__WHAT THIS TASK INVOLVES__
Please reproduce word for word every line from the one containing "Click the bottom prompt directory path" through the end of the rows, both included, leaving the pictures out of your answer.

:::::

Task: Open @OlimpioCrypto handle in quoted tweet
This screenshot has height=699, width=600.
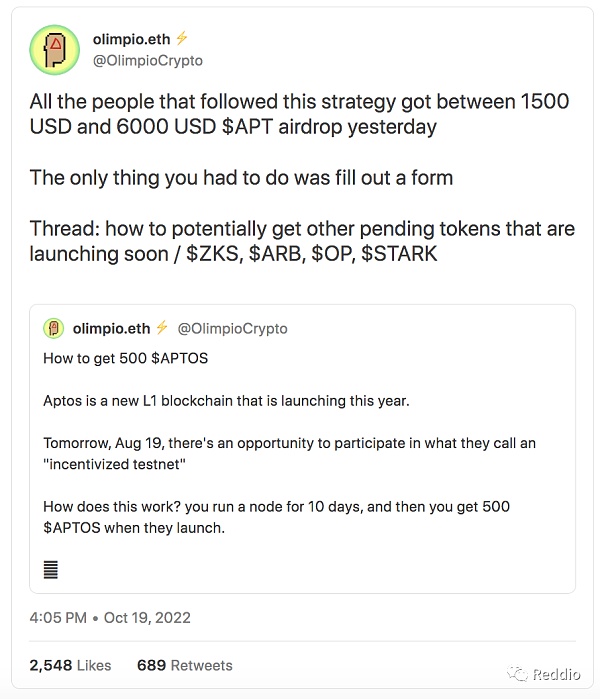Action: [x=231, y=328]
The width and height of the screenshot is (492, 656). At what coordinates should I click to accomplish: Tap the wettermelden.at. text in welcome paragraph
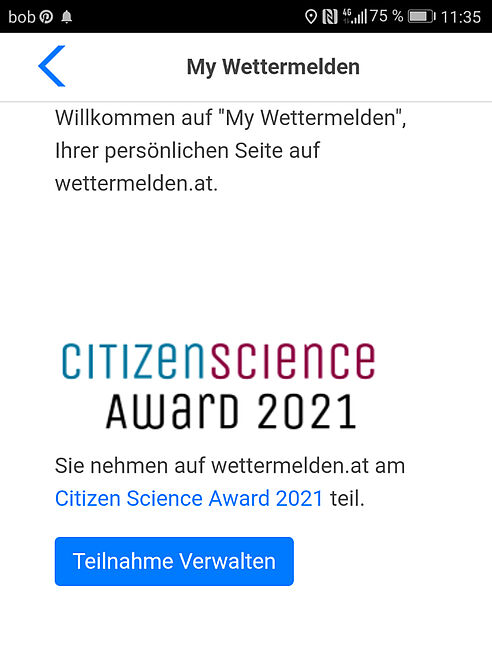pos(136,183)
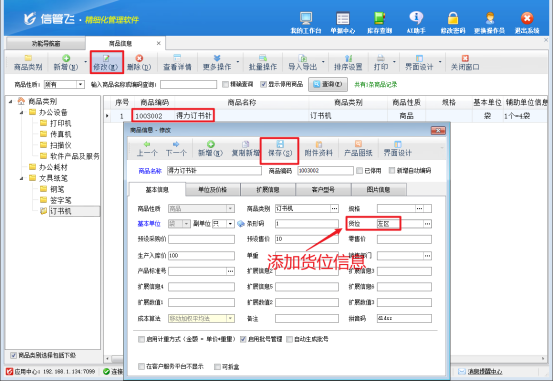This screenshot has height=381, width=553.
Task: Open the 商品性质 filter dropdown
Action: 80,85
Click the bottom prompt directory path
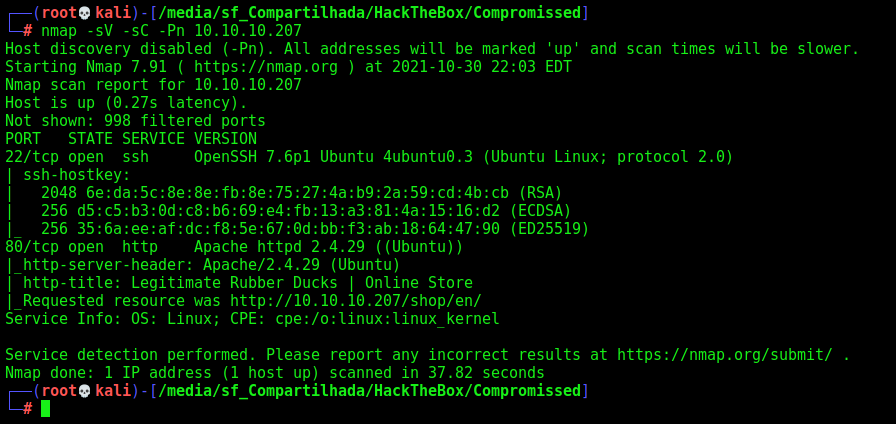This screenshot has width=896, height=424. tap(369, 391)
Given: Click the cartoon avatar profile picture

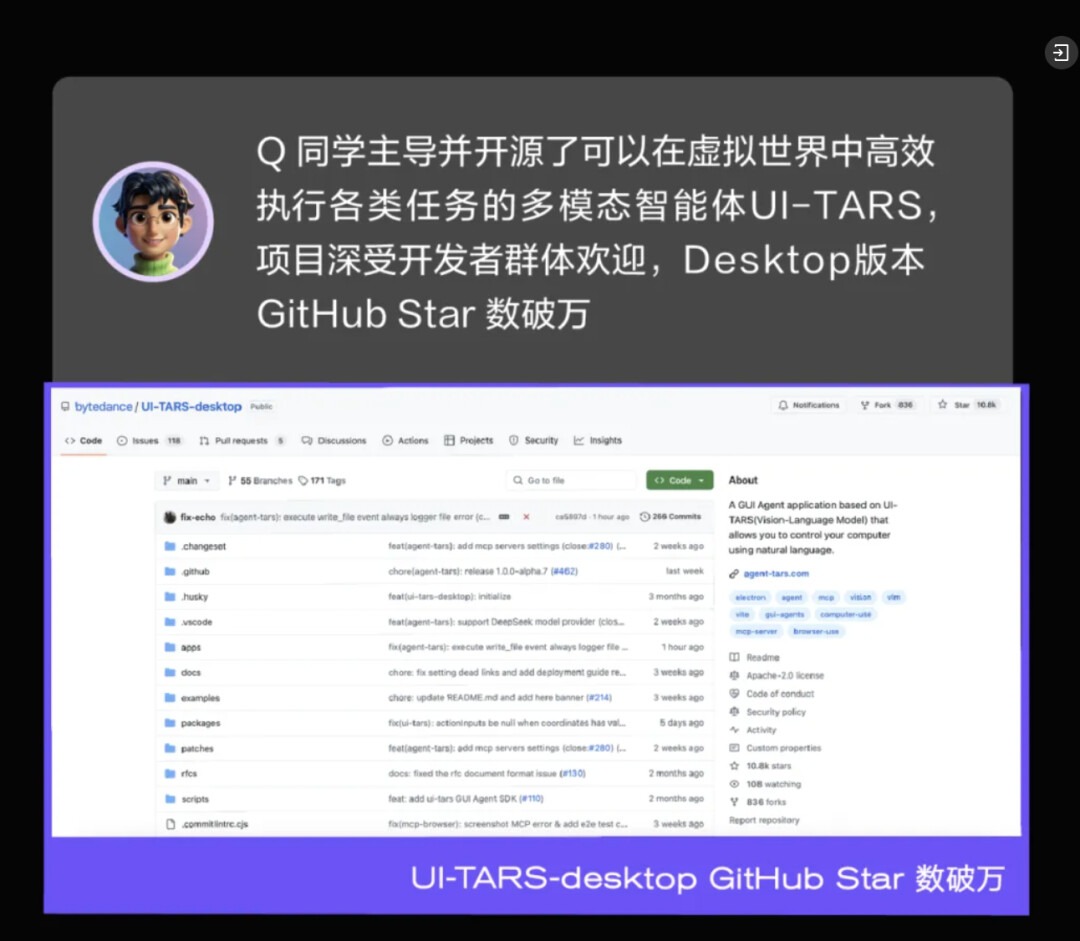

:::::

__ANSWER IN FULL__
Click the bottom prompt directory path
This screenshot has width=896, height=424. tap(369, 391)
Given: Click the cartoon avatar profile picture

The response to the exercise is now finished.